I Guess No One Wanted to Talk to Belichick About the Dolphins
So I guess “We’re working on Miami” is the long awaited sequel to “We’re onto Cincinnati”? It’s sort of a recycled, slightly tweaked version of an earlier hit. Like when Steely Dan wrote “Rikki Don’t Lose That Number” and Phil Collins did “Billy Don’t You Lose My Number.” Or how John Mellencamp took an old standard like “I Fought the Law and the Law Won” and wrote “I Fight Authority and Authority Always Wins” and hoped no one would notice. But you can’t really plagiarize yourself, so let’s agree it’s like Pat Benetar doing “Love is a Battlefield” and then mining gold out of “Sex is a Weapon.” But I’m getting away from my point.
My main point is, I’ve said it before and I’ll say it now, is that of all of Bill Belichick’s superpowers, none compares to his ability to defuse a situation. To take a raging controversy and let all the air out of it (pun intended). He’s quite simply the best there has ever been at it, in any walk of life. If he wasn’t born to be a football coach, he could be serving his country as the greatest spokesman the White House has ever seen.
Reporter: “Mr. Secretary, the President was clearly seen snorting cocaine and waving a pistol around in the Rose Garden while violently dragging his gay lover onto Marine One and then tossing his body out at the end of a rope above the National Mall like F. Murray Abraham in ‘Scarface.’ How do you explain his behavior?”
Press Secretary Belichick: “I’m not going to get into the specifics of yesterday. The economy is strong. The quarterly job numbers are good. We’re looking forward to the G7 Summmit.” [snnnooorrrk]

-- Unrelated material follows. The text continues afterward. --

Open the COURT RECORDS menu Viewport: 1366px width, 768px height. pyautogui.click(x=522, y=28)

Better yet, there’s not a man among us who couldn’t use these skills in the middle of a nasty argument when he’s totally in the wrong. You’ve totalled the car? You lost all the money in the savings account on college football? She’s found porn on your phone? Distract. Deflect. Focus on the positives. Point out the parts of the car that aren’t wrecked. Mention the money you didn’t take out of checking. How about all the texts you’ve gotten that aren’t bewb shots sent to you by the girl you used to date and still stay in touch with? This is a masterful performance and one we should all try to learn from.

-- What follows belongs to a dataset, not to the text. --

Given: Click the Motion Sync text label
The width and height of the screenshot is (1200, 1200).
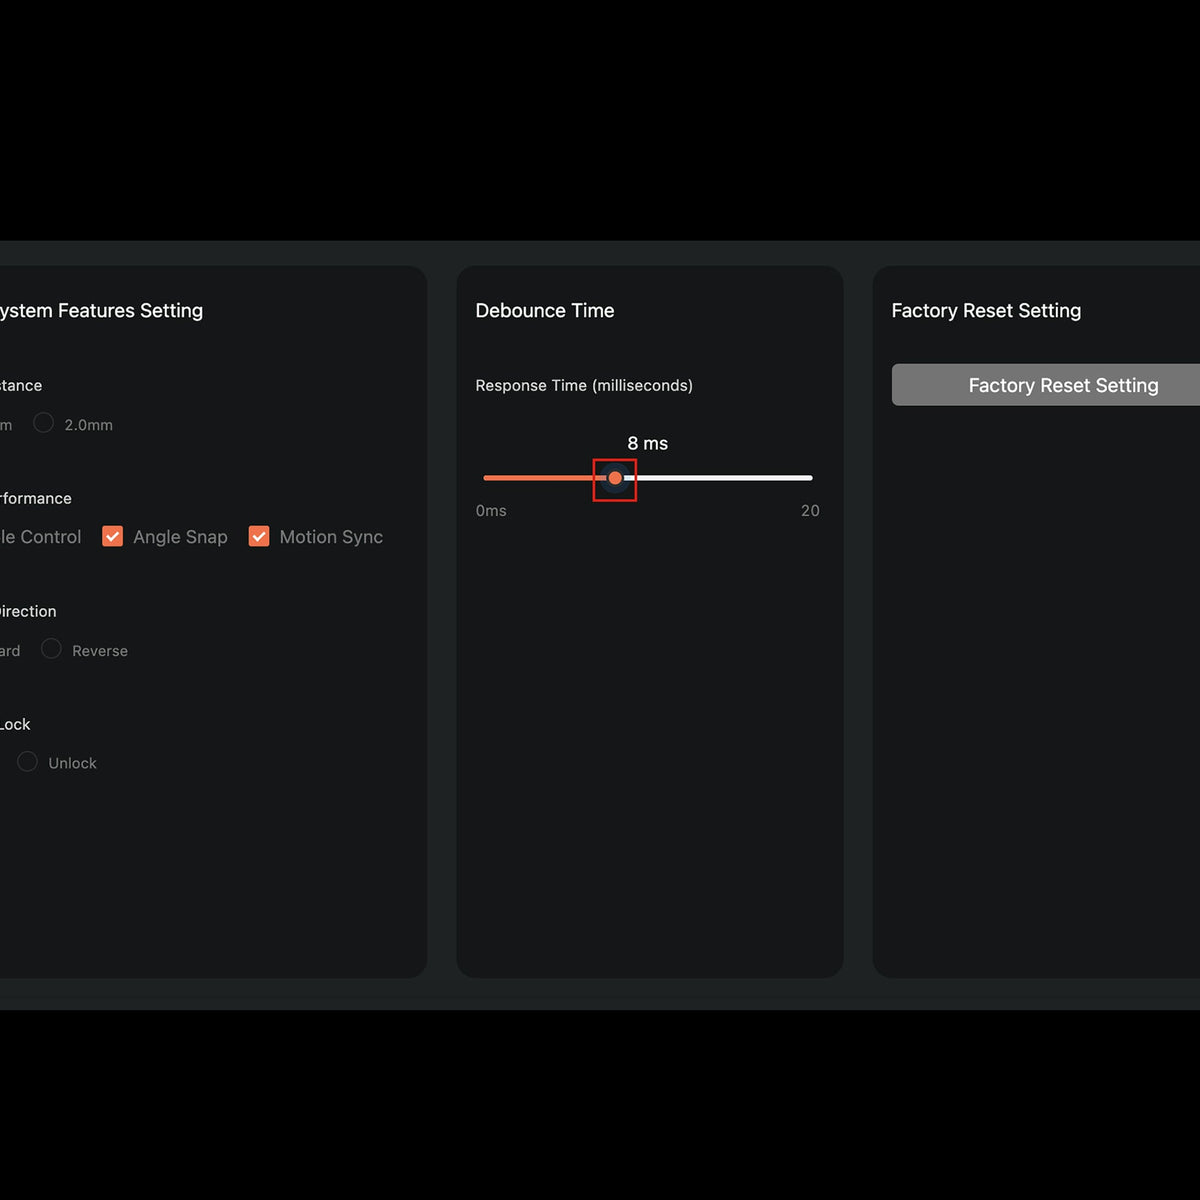Looking at the screenshot, I should 331,536.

I mean, give the man credit. He tried. He came out firing on no cylinders. Tried to lull the room to sleep with all that talk about how great the Dolphins are. B-Flo and his coaching staff. The tight ends. Backs. Receivers. Christian Wilkins. Somehow though, he just couldn’t get the conversation to linger on Miami’s outstanding kicking game by the uncooperative media horde.

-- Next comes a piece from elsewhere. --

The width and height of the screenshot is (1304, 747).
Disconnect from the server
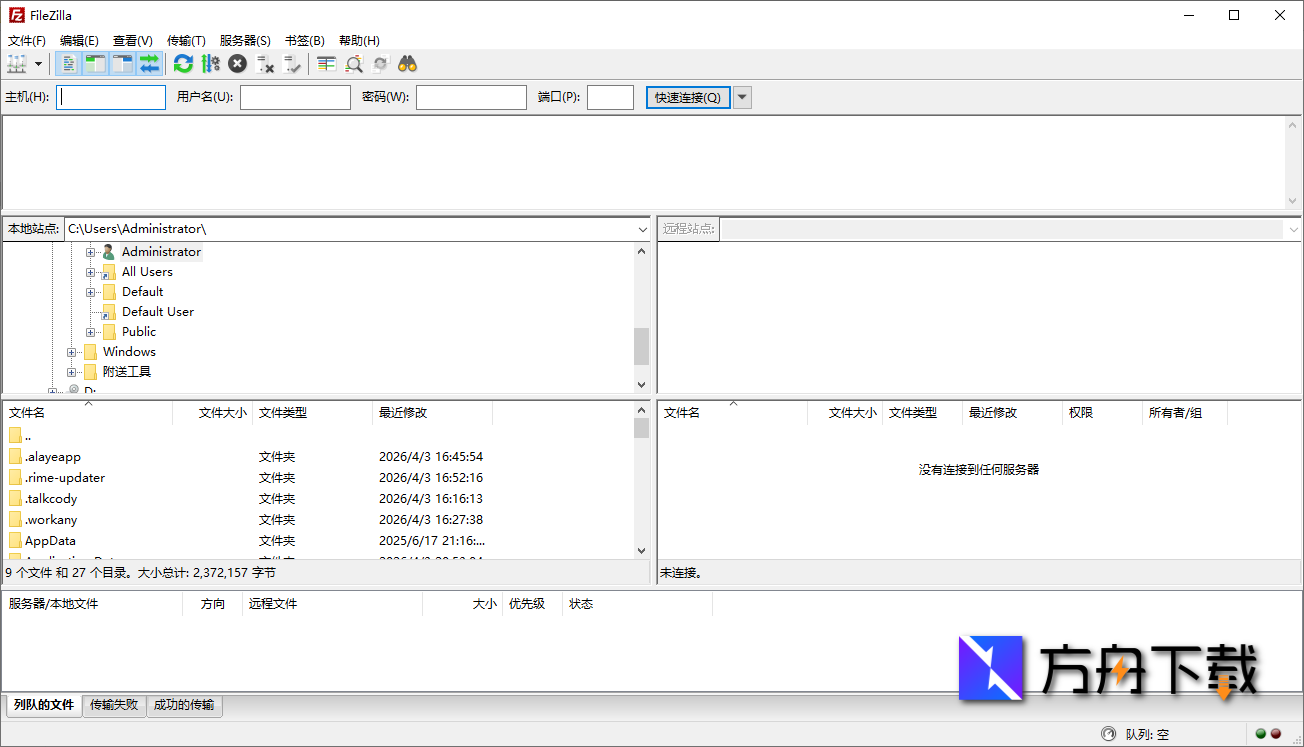[x=264, y=63]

Still, try as they might, they couldn’t make the man crack. He’s unbreakable. He’s got a will made out of the same material as Thor’s hammer, forged by giant dwarves from a special metal made from the heart of a dying star. Spygate couldn’t get him to let his guard down. Neither could Deflategate. The Tim Tebow media circus was powerless against his defenses. Hell, he handled Aaron Hernandez. A little thing like the most controversial sports figure of 2019 involved in a major blowup three days after walking in the door should be child’s play for him. And it was. Thank god for him and his mastery of these situations. I just wish like hell we didn’t need them so often.